I think some tracks with best practices could have been an eye-opener for many on the WCEU 2017. Or am I totally wrong and the audience there is way much further than what we are doing in the various Beaver Builder related Facebook groups? Talking about the audience level, I was surprised that during the interview with Matt, so many ‘basic’ questions were asked about the position of WordPress as a blogging tool compared to a true CMS. That level of questions made me wonder who they want to talk to.

The possible future

In my opinion WordPress should speed up their ideas about their own base framework in relation with the main pagebuilders and to the Gutenberg project. That said I would like to see a shift from large families of ‘huge’ end-user themes to just base ‘hookable’ small themes, and a pagebuilder/template generator (in a plug-in package) as the core of all creative aspects within the header, fullwidth body and footer of every WordPress building environment.

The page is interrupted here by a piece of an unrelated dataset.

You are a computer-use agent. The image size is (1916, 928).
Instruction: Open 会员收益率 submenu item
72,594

Last but for sure not least, some core ‘connection’ to any CPT/CF would be suggestable to expand the powerful use of CPT/CF, in my opinion a technology now mostly limited in use for plugin developers and not by ‘builders’ who don’t know their power yet. I think many sites could add value in the way related content blocks could build more effective pages, where ‘things’ are brought together by relations and connected ‘smart’ search results.

3 Comments

  1. Torben Heikel Vinther on June 18, 2017 at 23:54

    Hi Peter
    Just arrived from Paris – and an awesome WCEU – I’ve read your inspiring post about the interview with our “father” Matt. Gutenberg looks very interesting and I will definitely test the new plugin at https://wordpress.org/plugins/gutenberg/ to see how it corresponds with Beaver Builder and Pods. I expect that the Beaver developers will do the same.

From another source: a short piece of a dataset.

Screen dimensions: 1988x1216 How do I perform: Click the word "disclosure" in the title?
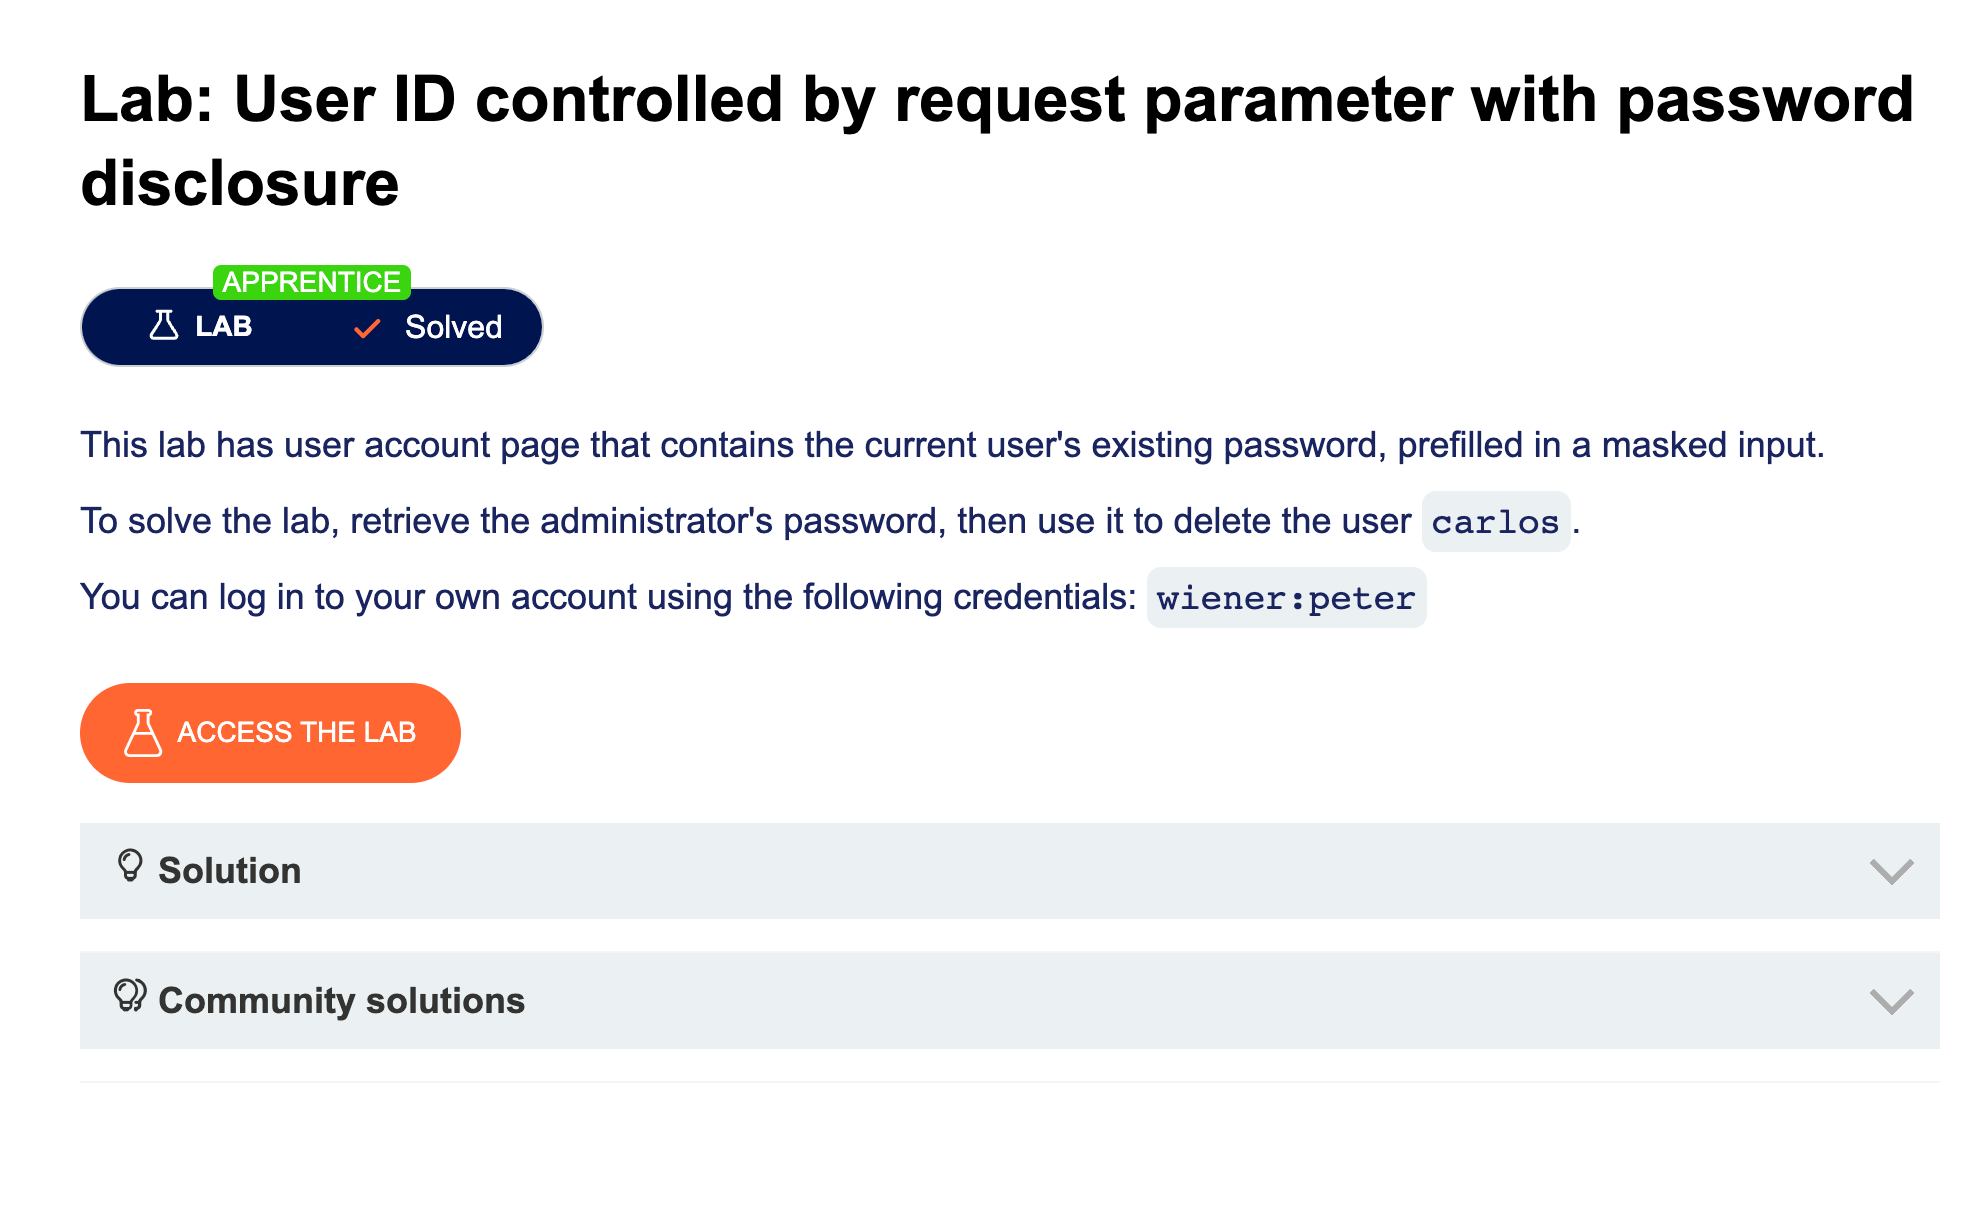click(x=240, y=184)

    But a thing that fills my head even more was the extraordinary awesome talk by Morten Rand-Henriksen about CSS GRID. I don’t know if you watched the live stream, if not I will definitely recommend that you watch the video when it gets published. In the meantime you can see the slides at https://mor10.com/wceu2017-css-grid-changes-everything-web-layouts/

    Morten’s talk left me with thoughts about if Beaver Builder (and WordPress core for that matter) will follow the recommended use of CSS GRID. I hope so! I also hope that Beaver Builder will prioritize accessibility way more than it does today, and CSS GRID would be a step in that direction too.

    At last I want to say that WordCamp Europe is NOT only for developers. I have attended on the last three WCEUs with huge benefit and I’m not a developer. Not that I understand everything, but enough to benefit from it. So go ahead and join me next year in Belgrade 🙂

    Thank you for your awesome inputs here as well as in the Facebook Group!

    • Peter Luit on June 19, 2017 at 07:24

      Hi Torben,

      Thanks for mentioning CSS GRID. Yes, I did see parts of the stream of the talk of Morten Rand-Henriksen and was as impressed as you are. Thanks a lot for the slides. I will go through them for sure.

      Good that you mention the WCEU is not only for developers. I was at WCEU in Leiden (Netherlands) in 2013. Although I also had the impression that the audience was a mix of ‘about anybody’ within the WordPress community. I do however think that a more ‘functions’ based parallel tracks program setup could even serve the audience much better.

      Thanks for your comments!

      Kind Regards,

      Peter

      • Torben Heikel Vinther on June 19, 2017 at 09:48

        Hi Peter

        You are most welcome. I am just happy to give something back to you for all your awesome posts, reviews etc. 🙂

        On WCEU there are actually a third and a fourth track every year. It’s called Sponsors Workshops and Tribe Meetups.